> Passage to read:
★ ★ ★

Cold Case Hammarskjold is an odd documentary. Filmmaker Mads Brügger heads to Zambia after hearing conspiracy theories and tall tales about how UN Secretary-General Dag Hammarskjold was murdered in 1961. Along the way he begins hearing about a secret society of spies and assassins from South Africa who may have been the perpetrators of the killing. At first it sounds entirely outlandish, but as the story widens, it seems there actually is some nefarious group called the South African Institute for Maritime Research (SAIMR) and one of their members tells the tales of their many bad deeds on behalf of corporations and governments. The film is told in a very stylized and dramatic form. Brügger, dressed in all white, is in a hotel room dictating to a secretary who happens to be played by two different women. But it shifts in tone when he meets the assassin who is happy to tell all. There are enough credible accusations about the murder of Hammarskjold to make the case for his assassination. But what of the SAIMR group and their association with governments and countless other evil deeds that are recounted in the film? I’m not so sure that Brügger wasn’t the victim of a scam or two. Nevertheless, the film is frequently funny and the stories suck you in, and you walk out wondering if the group that could murder a man who was just trying to make peace in Africa are still working against world peace to this day. (The film has an August 16 release. Trailer below.)

 

Day Four:

I began the day with a Shorts Program. I always try to see a few of them and I still wish they’d be shown before the longer form ones instead of as a whole block.  I’d also like to know where I  could send folks to see a few of these.

A Very Thin Line was the weakest of the bunch. It is about alternative currencies. One is a community currency and the other is some dude from the 80s who scammed people. His story is all old fuzzy video someone must have found on YouTube.  The film doesn’t really present a story or a question. It’s the “scratching my head as to how this one made it into this festival” doc.

Dulce was made by The New York Times. It’s a small story of a Colombian mother urging her scared daughter to learn to swim so she can help with the shell harvesting. It’s sweet and has an environmental message about sustainability and global warming.

Mack Wrestles was the best of the bunch. It’s the story of a transgender wrestler in Texas who was forced to wrestle girls because the law there said you had to compete with the sex on your birth certificate. You like Mack and want him to succeed. He wins his matches with the girls, but just wants to be able to live his life as a boy, which he does by the end of the film. It’s a very powerful doc produced by ESPN.

Quilt Fever is about an annual quilt convention in Paducah, Kentucky. Nothing eye-opening. It’s the feel-good flick of the bunch.

The Separated should be required watching for every member of Congress and the entire White House staff. In it, a mother and her 5-year-old son are separated at the border and a pro-bono lawyer works to reunite them. And she does, but the psychological trauma to the little boy is unbearable and possibly irreparable. There a scene after the reunification where the boy and his mom are finally together and he’s having a meltdown and tells her that she isn’t his mother any more, and it just breaks your heart. Just telling my Mom about it, I couldn’t help but cry.  This one was from The Atlantic. (Teaser below)

★ ★ ★

> Raw data:

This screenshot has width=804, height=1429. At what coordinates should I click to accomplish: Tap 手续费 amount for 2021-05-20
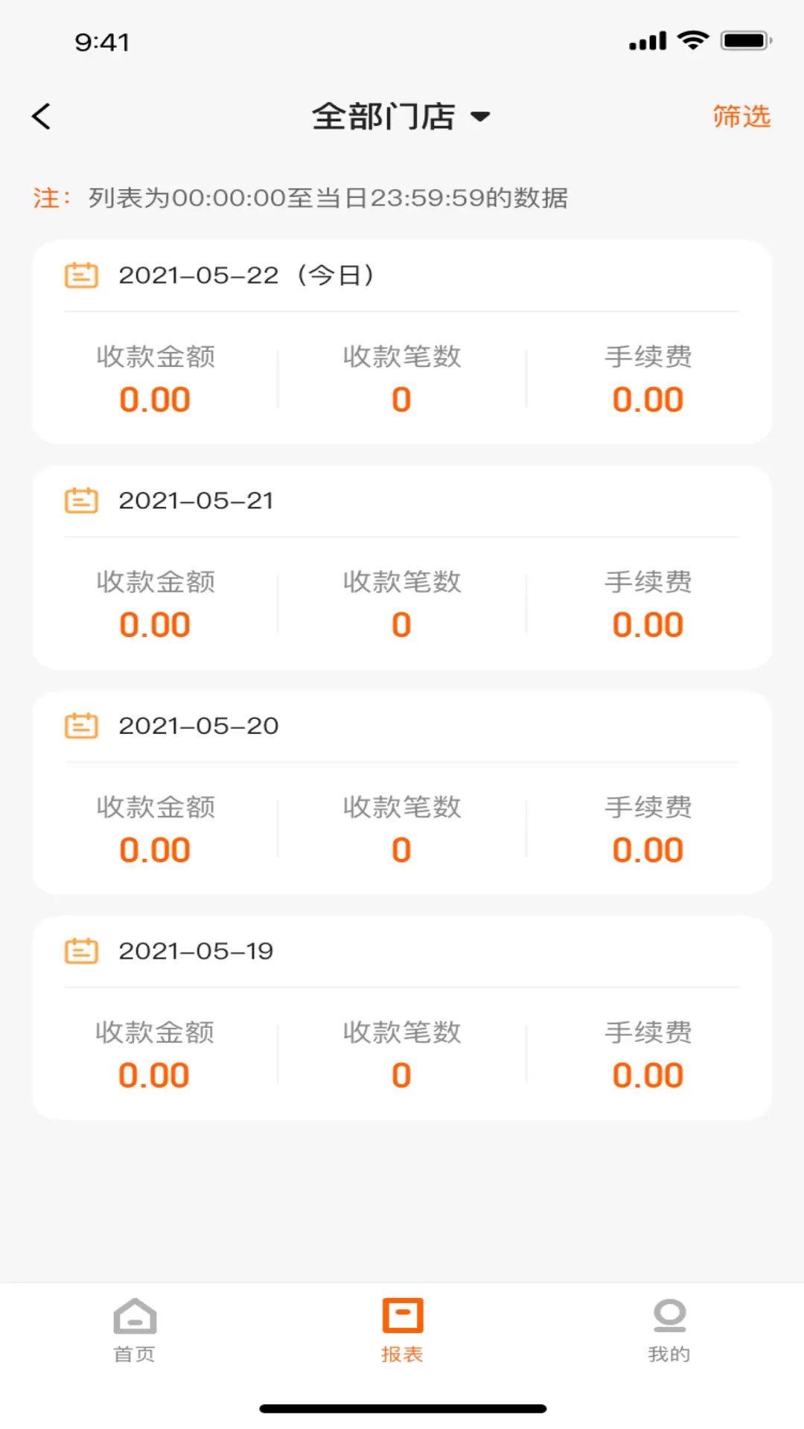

★ ★ ★

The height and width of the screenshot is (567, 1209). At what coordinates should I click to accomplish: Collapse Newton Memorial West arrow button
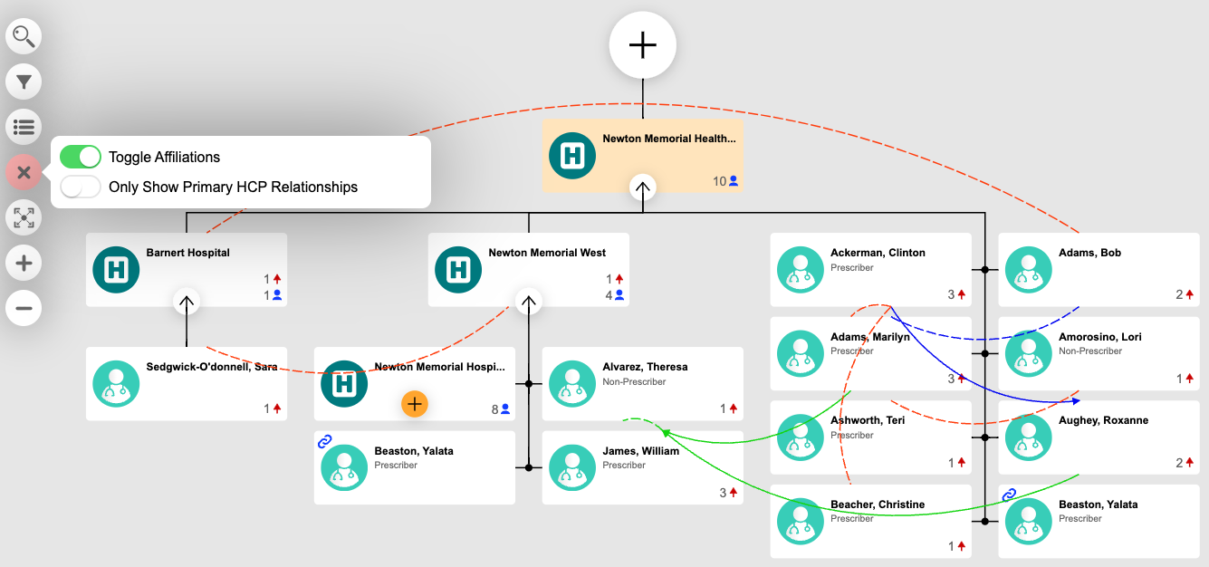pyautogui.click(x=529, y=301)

★ ★ ★

> Short task 1: According to the festival film reviews, in what city and state is the annual quilt convention held?
> Short task 2: Proceed with the festival film reviews, picking up right after the closing remark about The Separated.

> Reply 1: Paducah, Kentucky

> Reply 2:
The Trial is about the lawyers defending the last 9/11 suspects in Guantanamo. It’s the story of unequal justice and our own government’s obstruction of the men and women who are tasked with representing some people who may were alleged to be part of the planning of 9/11 and have been awaiting trial ever since.  It’s very well done and the story is maddening.

The Great Hack is all about the rise and fall of Cambridge Analytica, and their part in the 2016 election and Brexit, and how our personal data are being used against us all over the place. Cambridge Analytica’s role in taking the data we all give away so callously and turning it into lists of people who are “persuadable” and then targeting them for political ends is scary and should make us try to be more cautious of the data miners. The film takes an odd turn when they start following Brittany Kaiser who worked with Cambridge Analytica and is trying to turn herself into the heroic whistleblower by telling all now that the damage is done. Near the end she’s heading over to talk with Robert Meuller and I wonder how he saw her. Mostly this doc, which is showing on Netflix, is a cautionary tale, and should call for some regulation of the corporations that are actively mining our data and selling it to people who don’t have the greater good as a goal.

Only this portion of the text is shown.